**Extract**
#####
Published: Monday, 03 May 2021 09:04
New HPC cluster taken into full operation
The new HPC cluster at the Center for Information Services and High Performance Computing (ZIH) at TU Dresden was taken into full operation. The cluster from NEC Deutschland GmbH will be used by our center for applications in the fields of Artificial Intelligence (AI).
The TU Dresden is one of eleven German Universities of Excellence, a title which confirms the potential of one of Germany’s largest technical universities. TU Dresden offers a broad spectrum of study programmes, uniting the natural and engineering sciences with the humanities and social sciences, as well as medicine.
The new HPC cluster is especially designed for machine learning and was financed by the German Ministry for Science, Research and Education (BMBF) for the competence centre ScaDS.AI Dresden/Leipzig. After a Europe-wide tender, NEC Deutschland GmbH won the bid and installed the system already in December 2020.
At the heart of the system and essential for the computing power are a total of 272 NVIDIA A100 GPUs, eight of which are contained in each of the 34 compute nodes. Their theoretical maximum performance of floating point operations is more than 2.6 PFlop/s at 64-bit (double precision), more than 5.3 PFlop/s at 32-bit (single precision), and more than 42 PFlop/s in FT32-to-FP32 Tensor Operations. This is expected to make the system fast enough for an entry in the upcoming Top500 list in June 2021.
Each node also features a large 1 TB of main memory and 3.2 TB of local NVMe cache to quickly feed data to the GPUs. Fast connectivity to the central HPC storage complex is provided via two HDR InfiniBand ports each with a combined 400 Gbps of network bandwidth at a very low latency. The maximum power consumption of a node is 4.8 kW. Direct hot water cooling (DLC) ensures high energy efficiency while utilising the waste heat.
The new computing cluster will be integrated into the existing HPC infrastructure of the ZIH. As HPC competence centre, ZIH offers specialized computing resources as well as individual support and consulting for its users. The system will primarily be available for AI research of the competence centre ScaDS.AI Dresden/Leipzig. The execution of highly parallel applications that use AI methods for fast data analysis will benefit from this efficient system, driving both model development and expressiveness of analyses.
“The new Machine Learning solution from NEC provides us with a new level of High Performance Computing power for our AI research. The most important reasons for our decision have been the excellent computational capacity for the given budget, as well as a very convincing cooling concept. We are very impressed by the new system as well as by NEC’s excellence in providing service and support capabilities, and their expertise in AI” as Professor Dr. Wolfgang Nagel, Director at Center of Information Services and High Performance Computing explains.
#####
**Recorded data**
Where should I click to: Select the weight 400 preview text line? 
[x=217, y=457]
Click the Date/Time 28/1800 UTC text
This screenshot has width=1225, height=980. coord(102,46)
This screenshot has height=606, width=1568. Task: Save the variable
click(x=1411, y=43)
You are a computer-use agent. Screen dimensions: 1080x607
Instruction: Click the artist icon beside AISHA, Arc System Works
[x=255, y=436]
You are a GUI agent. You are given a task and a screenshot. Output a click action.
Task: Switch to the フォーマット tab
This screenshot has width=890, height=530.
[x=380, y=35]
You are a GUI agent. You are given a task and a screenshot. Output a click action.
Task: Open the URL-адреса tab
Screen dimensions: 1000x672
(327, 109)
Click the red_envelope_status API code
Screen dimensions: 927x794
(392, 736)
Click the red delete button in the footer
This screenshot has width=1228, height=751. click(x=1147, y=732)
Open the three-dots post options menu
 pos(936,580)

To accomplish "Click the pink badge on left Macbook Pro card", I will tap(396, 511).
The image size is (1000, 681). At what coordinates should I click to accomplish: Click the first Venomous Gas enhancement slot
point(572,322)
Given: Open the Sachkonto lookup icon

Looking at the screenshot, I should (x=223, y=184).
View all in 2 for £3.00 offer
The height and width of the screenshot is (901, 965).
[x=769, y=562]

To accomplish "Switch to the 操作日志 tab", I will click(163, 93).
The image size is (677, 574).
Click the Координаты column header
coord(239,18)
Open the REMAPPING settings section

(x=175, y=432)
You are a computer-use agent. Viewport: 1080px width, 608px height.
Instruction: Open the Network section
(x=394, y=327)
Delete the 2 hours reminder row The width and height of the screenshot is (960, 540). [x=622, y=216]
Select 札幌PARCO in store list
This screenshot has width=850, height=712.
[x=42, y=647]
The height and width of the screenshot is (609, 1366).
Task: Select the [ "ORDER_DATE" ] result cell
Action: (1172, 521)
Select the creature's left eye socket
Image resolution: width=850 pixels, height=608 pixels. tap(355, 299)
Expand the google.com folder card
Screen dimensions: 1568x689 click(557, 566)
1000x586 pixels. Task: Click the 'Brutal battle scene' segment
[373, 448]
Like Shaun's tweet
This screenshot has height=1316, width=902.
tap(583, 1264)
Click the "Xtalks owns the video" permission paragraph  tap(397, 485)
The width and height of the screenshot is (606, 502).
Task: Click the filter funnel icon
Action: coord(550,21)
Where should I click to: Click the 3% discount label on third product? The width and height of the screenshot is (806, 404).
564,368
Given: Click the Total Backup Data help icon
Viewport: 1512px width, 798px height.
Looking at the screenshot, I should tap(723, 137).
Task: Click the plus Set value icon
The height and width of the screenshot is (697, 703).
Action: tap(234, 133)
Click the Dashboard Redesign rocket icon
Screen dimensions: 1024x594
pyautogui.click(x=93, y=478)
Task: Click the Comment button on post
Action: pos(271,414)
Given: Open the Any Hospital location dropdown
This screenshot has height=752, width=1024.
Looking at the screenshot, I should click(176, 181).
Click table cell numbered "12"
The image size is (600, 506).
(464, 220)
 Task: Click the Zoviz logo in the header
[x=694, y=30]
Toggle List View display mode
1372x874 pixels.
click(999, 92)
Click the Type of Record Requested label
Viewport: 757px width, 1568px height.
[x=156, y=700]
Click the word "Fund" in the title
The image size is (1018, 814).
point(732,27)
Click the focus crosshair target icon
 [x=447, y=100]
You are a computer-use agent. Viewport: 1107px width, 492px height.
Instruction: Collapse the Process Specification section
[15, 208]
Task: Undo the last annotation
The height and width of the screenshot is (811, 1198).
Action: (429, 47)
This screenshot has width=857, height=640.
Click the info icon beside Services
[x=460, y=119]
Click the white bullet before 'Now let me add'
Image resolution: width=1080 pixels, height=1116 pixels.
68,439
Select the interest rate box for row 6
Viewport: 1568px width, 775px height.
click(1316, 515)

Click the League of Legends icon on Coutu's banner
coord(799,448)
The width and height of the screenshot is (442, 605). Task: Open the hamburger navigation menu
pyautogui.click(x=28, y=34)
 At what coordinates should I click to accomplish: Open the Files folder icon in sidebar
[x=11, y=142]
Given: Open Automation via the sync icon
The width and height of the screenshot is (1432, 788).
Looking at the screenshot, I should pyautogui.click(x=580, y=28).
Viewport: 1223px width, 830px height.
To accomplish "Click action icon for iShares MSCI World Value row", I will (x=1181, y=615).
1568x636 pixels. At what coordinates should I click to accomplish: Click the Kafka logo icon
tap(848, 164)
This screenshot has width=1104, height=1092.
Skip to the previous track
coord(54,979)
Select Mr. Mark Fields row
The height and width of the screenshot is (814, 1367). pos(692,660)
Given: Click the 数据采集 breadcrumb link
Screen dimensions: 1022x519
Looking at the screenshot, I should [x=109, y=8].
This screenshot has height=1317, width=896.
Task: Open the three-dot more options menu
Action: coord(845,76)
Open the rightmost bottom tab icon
#####
**Work item**
From the announcement about the new HPC cluster, return everything from "The TU Dresden" down to "in December 2020.", copied word for word.

**Answer space**
The TU Dresden is one of eleven German Universities of Excellence, a title which confirms the potential of one of Germany’s largest technical universities. TU Dresden offers a broad spectrum of study programmes, uniting the natural and engineering sciences with the humanities and social sciences, as well as medicine.
The new HPC cluster is especially designed for machine learning and was financed by the German Ministry for Science, Research and Education (BMBF) for the competence centre ScaDS.AI Dresden/Leipzig. After a Europe-wide tender, NEC Deutschland GmbH won the bid and installed the system already in December 2020.